Azure User Provisioning Setup (SCIM)

An overview on how to set up user provisioning with Azure via SCIM in Mooncamp.

On its way. 🙌

With user provisioning you can get all user profiles from your company’s identity provider (i.e. Azure) synchronized with Mooncamp. This means when a new employee joins or leaves your organisation and would need to be added or deleted as a user to Mooncamp, it will happen automatically once the employee gets added or deleted in your identity provider.

In order to set up SSO in your account, Navigate to Settings → Security and Identity → User Provisioning

Click on Activate user provisioning.

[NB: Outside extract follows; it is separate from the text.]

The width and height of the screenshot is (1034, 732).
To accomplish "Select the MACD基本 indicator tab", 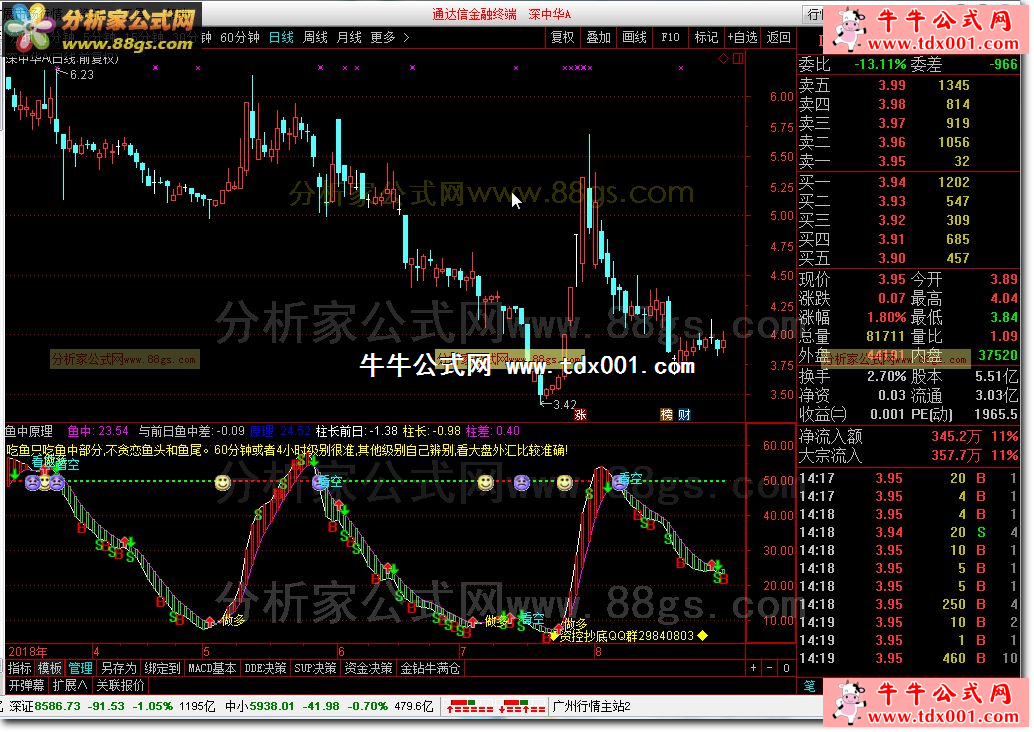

User provisioning is now activated for your account. An API token is required to initiate configuration at azure. Visit https://portal.azure.com and navigate to Enterprise applications.

Click New application:

Click + Create your own application and name the app Mooncamp user provisioning:

Select • Integrate any other application you don't find in the gallery (Non-gallery) and click Create. You can ignore the suggestions found from gallery applications.

Navigate to Provisioning and click Get started:

Then select Provisioning Mode → Automatic. As a Tenant URL add: https://identity.mooncamp.com/scim/v2 and under Secret Token insert the API token copied from Mooncamp’s setting menu.

After clicking Test Connection you should get a positive feedback.

Click on Save, expand Mappings and click on Provision Azure Active Directory Users. Find the entry mapping and select it. Set the Matching precedence to 2 and click Ok.

Find the entry mapping and select it. Change mailNickname to objectId and set Match objects using this attribute to Yes. Matching precedence should be 1. Click Ok.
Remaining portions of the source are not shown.